WHAT TO WORK ON:
Copy the stretch from the line containing "Image resolution: width=1344" through the line containing "(170, 694)." word for word, leaving the pictures out of your answer.

DATA:
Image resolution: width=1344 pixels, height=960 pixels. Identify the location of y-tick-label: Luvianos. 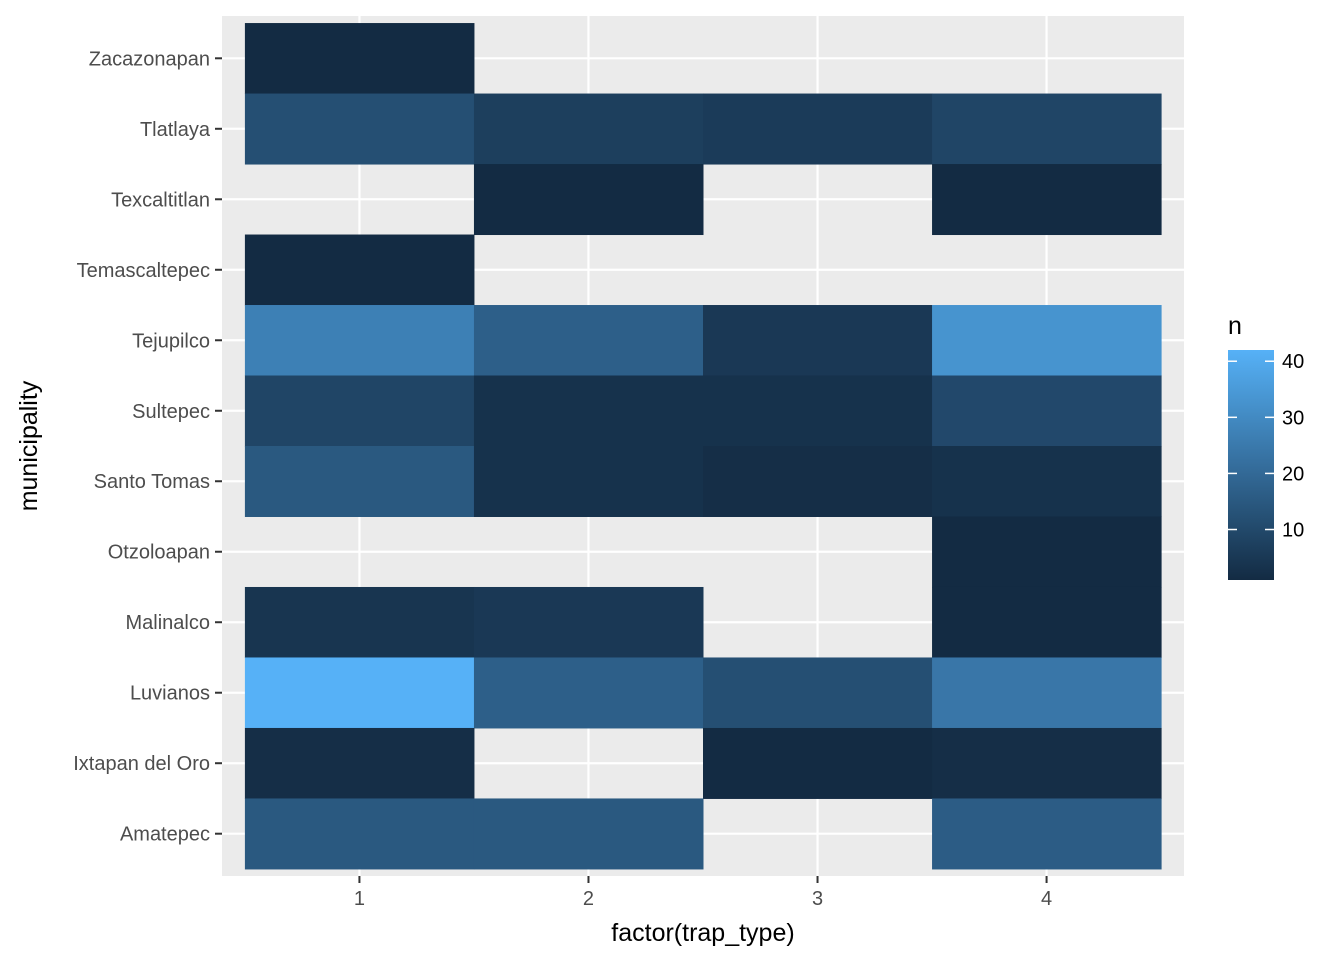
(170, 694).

==

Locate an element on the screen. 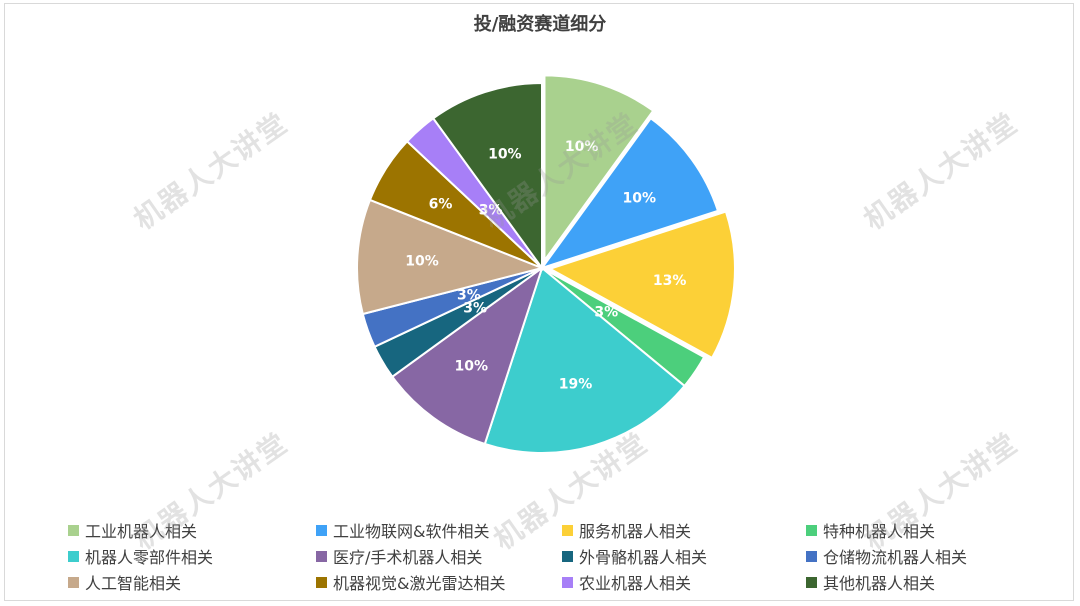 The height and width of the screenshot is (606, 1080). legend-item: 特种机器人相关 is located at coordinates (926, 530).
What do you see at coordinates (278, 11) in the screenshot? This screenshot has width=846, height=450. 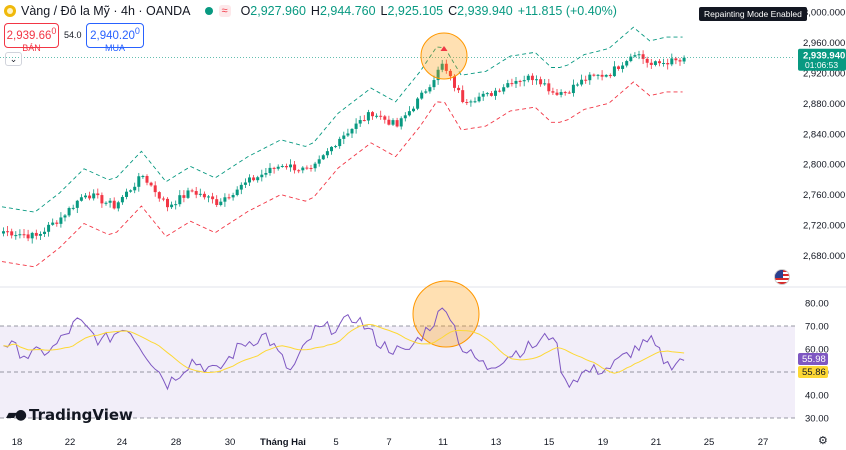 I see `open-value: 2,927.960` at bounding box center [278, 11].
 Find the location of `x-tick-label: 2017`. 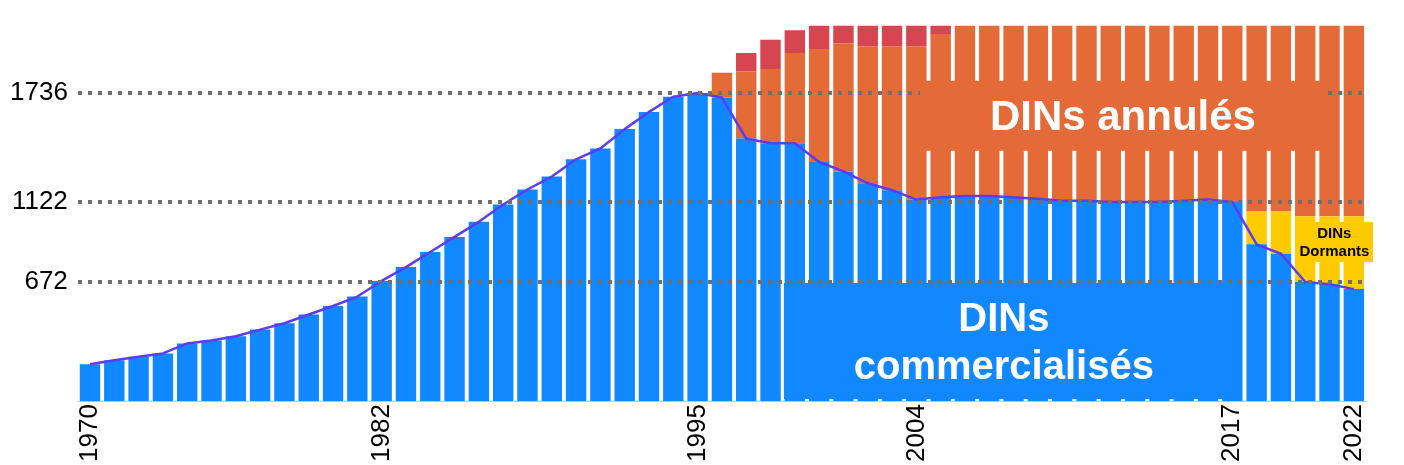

---

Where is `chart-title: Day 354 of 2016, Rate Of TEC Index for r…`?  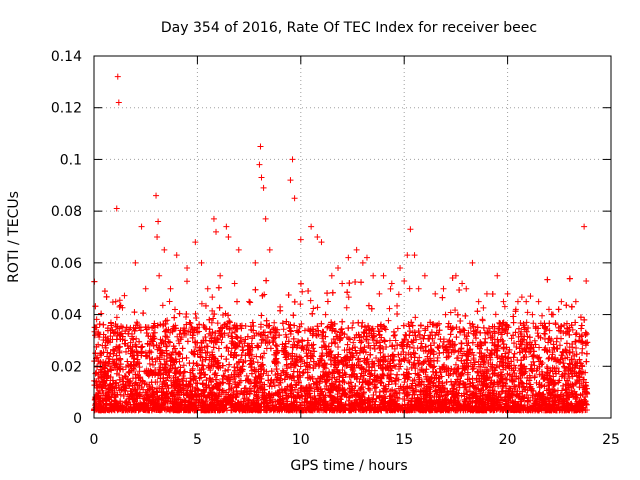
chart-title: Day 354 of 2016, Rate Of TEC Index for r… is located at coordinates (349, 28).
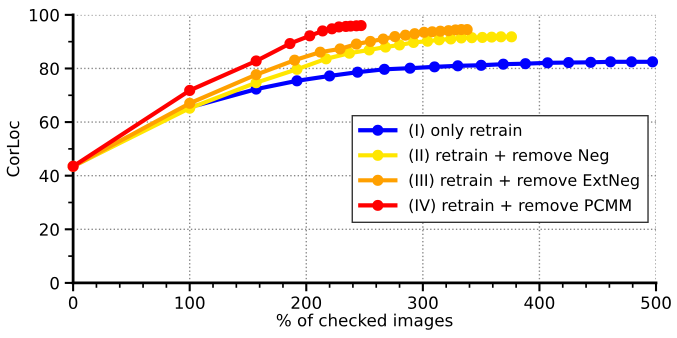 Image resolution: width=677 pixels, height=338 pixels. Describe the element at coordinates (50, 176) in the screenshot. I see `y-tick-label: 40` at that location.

ANSWER:
Image resolution: width=1344 pixels, height=960 pixels. Identify the location of y-tick-label: Luvianos. 
(170, 694).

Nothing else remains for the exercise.